The idea of a dedicated commission that would bring together economies of the south to form a ‘club’ or ‘union’ to negotiate collectively with the rest of the world was inspired by an initiative taken by Willy Brandt, former chancellor of Germany. The work of the Brandt Commission had led to the publication of a report that led to the development of the European Union. This ‘club’ was helped along by the Paris-based Organisation for Economic Co-operation and Development (OECD), whose research wing was like a lighthouse that guided the EU on policy and developed responses to external economic impulses that would protect its interests .
In many ways, the South Commission hoped to create a similar framework, with an institutional set-up for former colonies to strengthen south-south trade and take a collective bargaining approach in world affairs.
We had diverse experiences in the countries we visited. In Mozambique, we were horrified to hear what Portuguese colonizers had done. For example, when they liberated it after decades of what they called “ownership", there was only one educated person in the whole country, a station master in Maputo.
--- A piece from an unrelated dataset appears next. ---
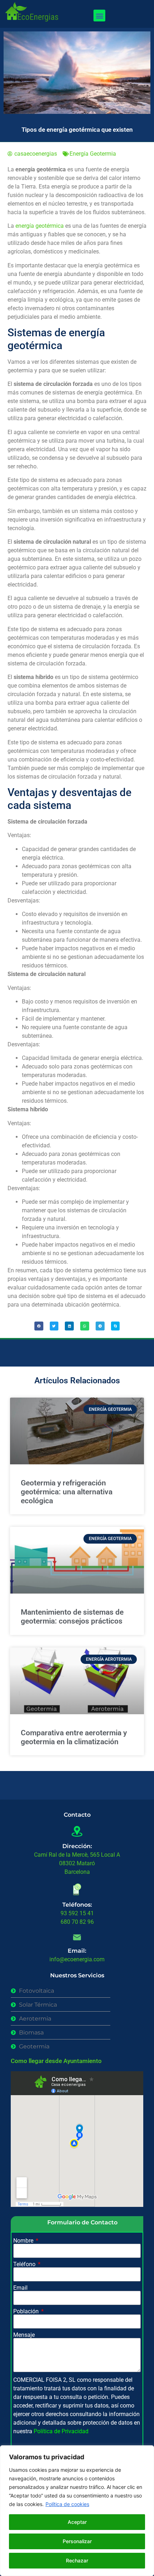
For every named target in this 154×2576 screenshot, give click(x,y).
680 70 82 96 (77, 1921)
They also cut pipelines under buildings, leaving infrastructure unusable. Another example of such devastation was the condition of Benin, once a French colony. I was taken aback to see citizens living in thatched rooms held up by stilts in dirty waterways, and naked children with flies all over them. We also spent a week in Cuba as personal guests of Fidel Castro, whose government had set up impressive health services for people. Cuba also made medical equipment for export to the USSR and other ideologically-close countries.
Thus, there was much learning on how to build solidarity among former colonies. The report was published as a book, Challenge to the South, by Oxford University Press in 1990. On mutual trade, an illustration that Nyerere would use was related to trucks. He would argue that even if a truck from Germany was cheaper than one from Mahindra in India, African countries should buy Mahindra vehicles, as former colonies had to encourage each other’s efforts.
Alas, although brilliant ideas for self-strengthening and mutual help were designed, this effort led by some of the most dedicated and politically alert individuals of the south, heads of state as well as economists and bankers, couldn’t deliver what it was supposed to. If we in the South had, in fact, forged the kind of economic solidarity and bargaining power that the report spelt out a formula for, drawing from our own strengths, we should not have needed these new clubs—with a mix of rich and poor countries—that are now being launched.
While the view of the world today and the pulse of economies within it have little time for the spirit of the anti-colonial premises of the South Commission, recalling the political perspective and passion of earlier ‘clubs’ might offer us a word of caution as we glamourize the forthcoming gathering of the G20. In any case, the political-economy philosophy of this new club of 20 would be very different. It is a mix of advanced economies and others, and it seems to me, without the strum of liberation as a holding theme, it would have no ideological direction.
For all the effort that India will put in to make this club’s agenda a success, it would be useful to remind ourselves of our earlier effort to bring together economies of the southern hemisphere (excluding those of rich Australia and New Zealand) into an economic club. Mutual hand-holding , even if it does not go by the rules of a free market, could begin our emancipation.
Devaki Jain was a member of the South Commission (1987-90).